### Record set
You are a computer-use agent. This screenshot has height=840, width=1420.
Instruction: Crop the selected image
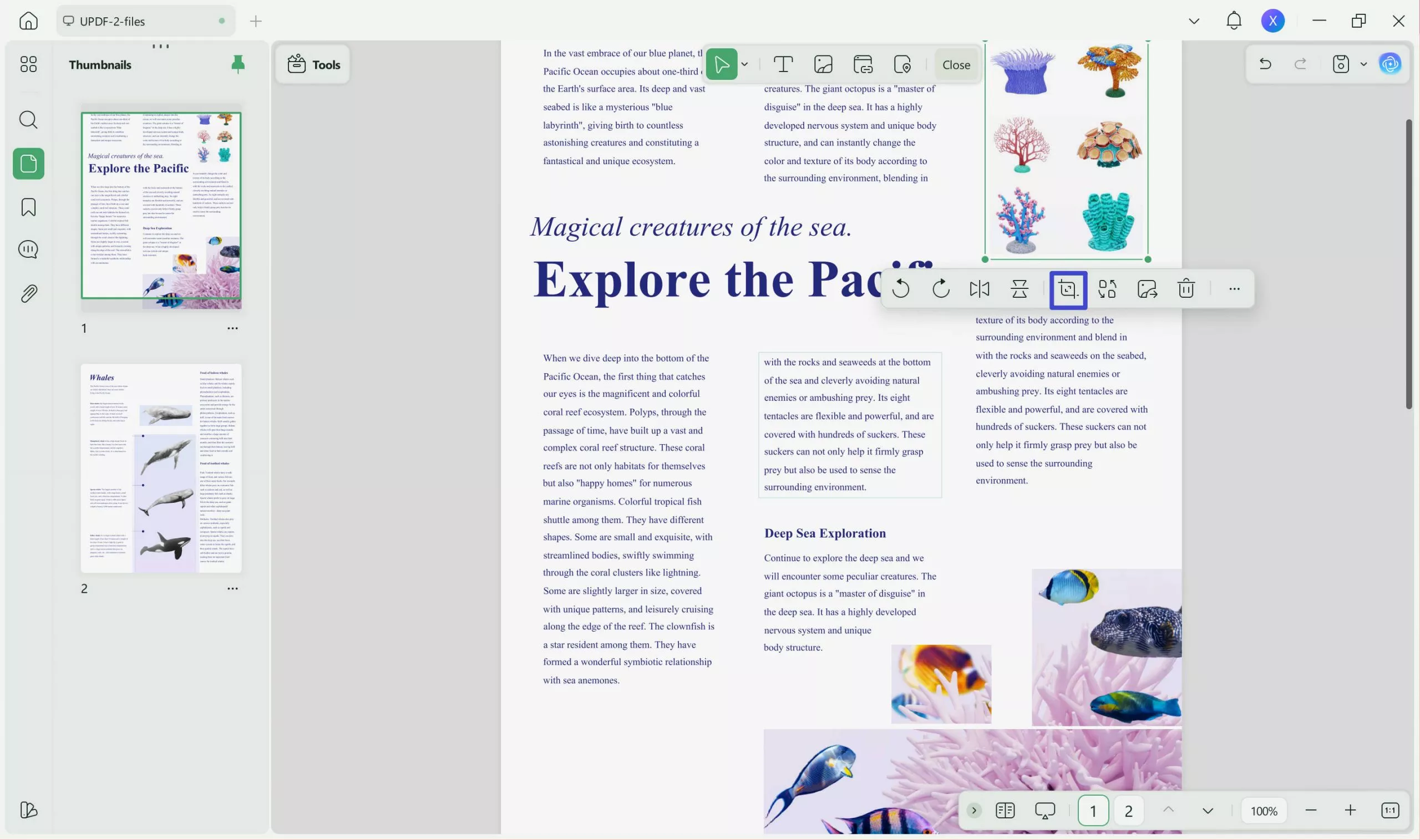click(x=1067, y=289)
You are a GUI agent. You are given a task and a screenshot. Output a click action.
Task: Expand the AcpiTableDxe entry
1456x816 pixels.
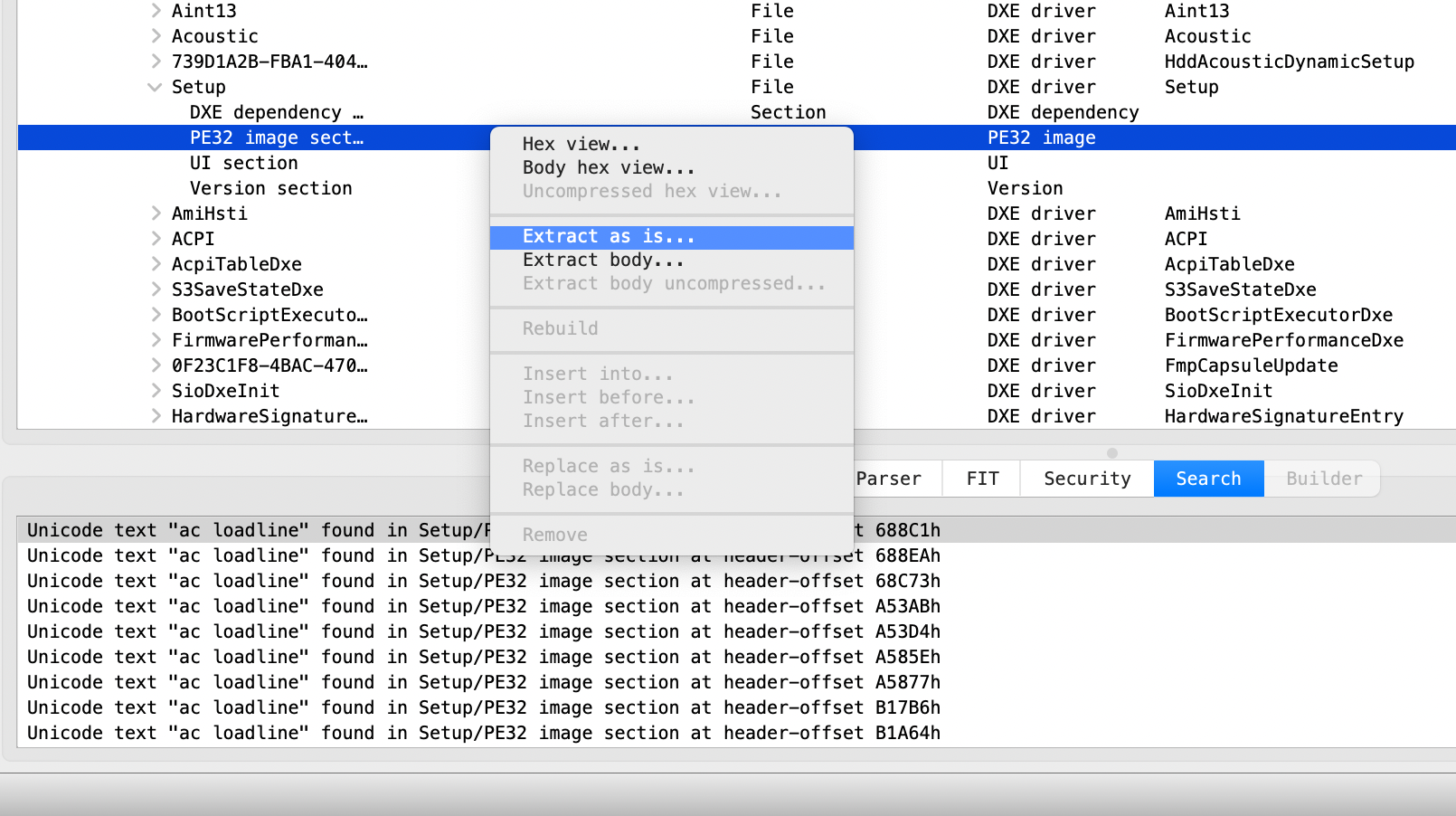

### What to work on
All of the data above should be transcribed verbatim, with pictures omitted.

### Task result
You are a computer-use agent. This screenshot has height=840, width=1420.
Instruction: Crop the selected image
click(x=1067, y=289)
You are a GUI agent. You are given a task and a screenshot. Output a click action.
Task: Expand the AcpiTableDxe entry
1456x816 pixels.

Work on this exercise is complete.